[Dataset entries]

'''

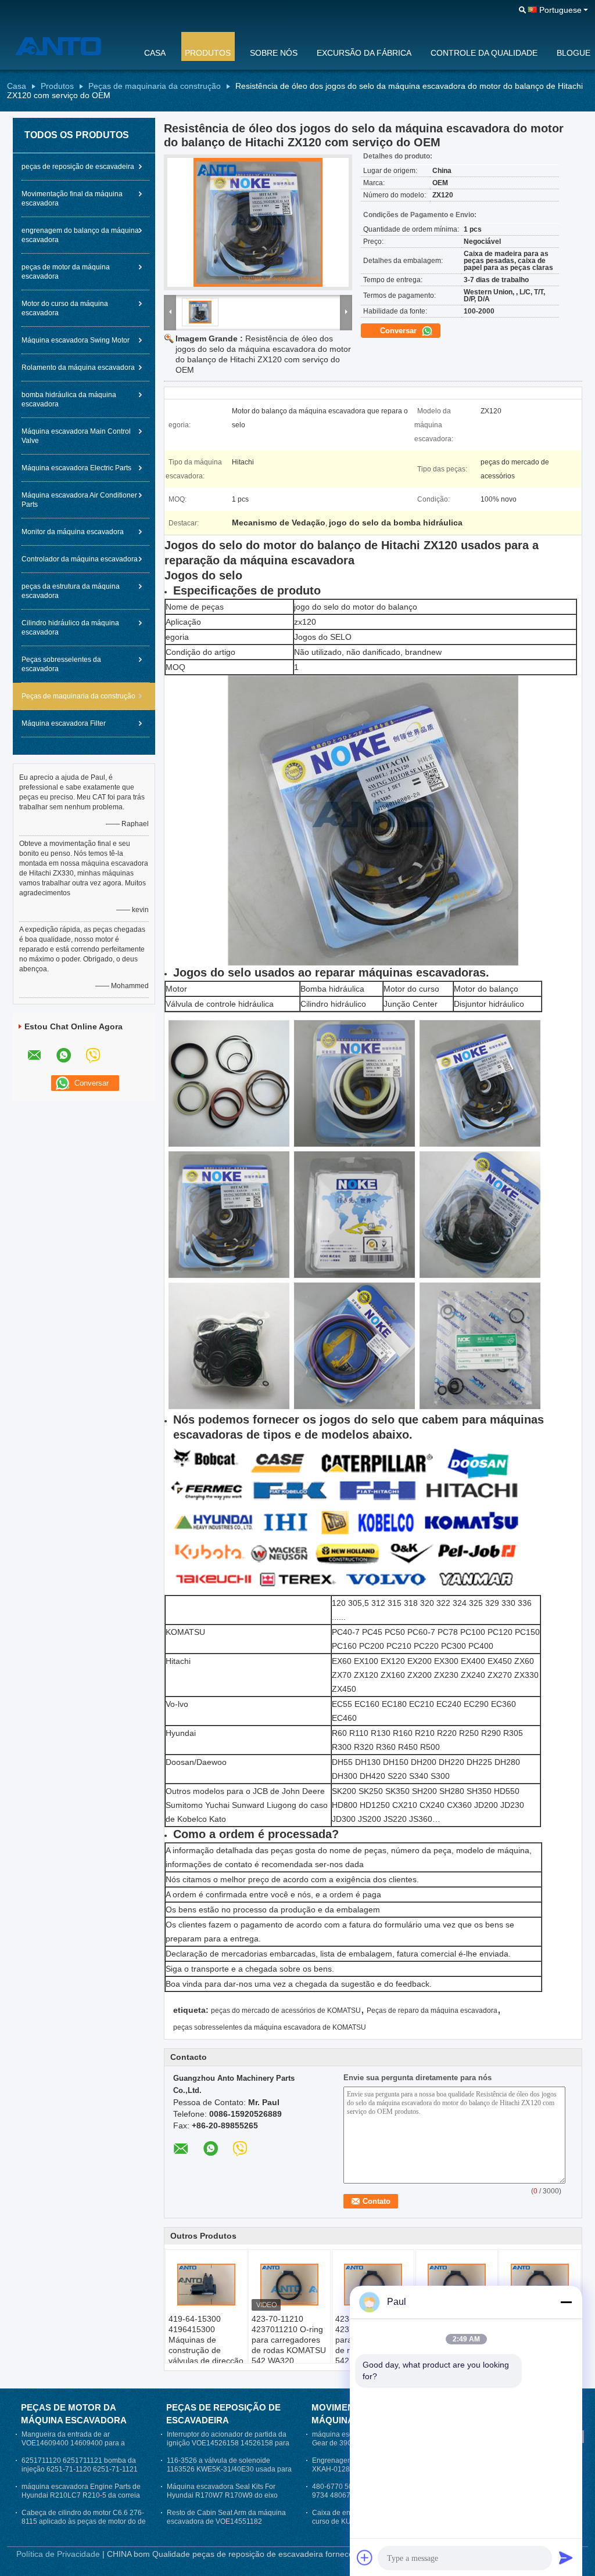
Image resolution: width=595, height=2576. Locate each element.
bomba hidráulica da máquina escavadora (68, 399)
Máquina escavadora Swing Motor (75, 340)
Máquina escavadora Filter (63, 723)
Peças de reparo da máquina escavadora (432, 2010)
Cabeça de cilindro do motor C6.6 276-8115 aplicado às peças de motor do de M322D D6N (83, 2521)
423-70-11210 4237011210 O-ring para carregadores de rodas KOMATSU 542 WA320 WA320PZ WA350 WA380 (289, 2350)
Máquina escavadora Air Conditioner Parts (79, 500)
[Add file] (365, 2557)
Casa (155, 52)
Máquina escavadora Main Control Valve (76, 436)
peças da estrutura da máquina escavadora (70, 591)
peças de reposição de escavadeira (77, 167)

'''

__What to work on__: Filter the records above for lines with "escavadora".

__Exercise result__:
bomba hidráulica da máquina escavadora (68, 399)
Máquina escavadora Swing Motor (75, 340)
Máquina escavadora Filter (63, 723)
Peças de reparo da máquina escavadora (432, 2010)
Máquina escavadora Air Conditioner Parts (79, 500)
Máquina escavadora Main Control Valve (76, 436)
peças da estrutura da máquina escavadora (70, 591)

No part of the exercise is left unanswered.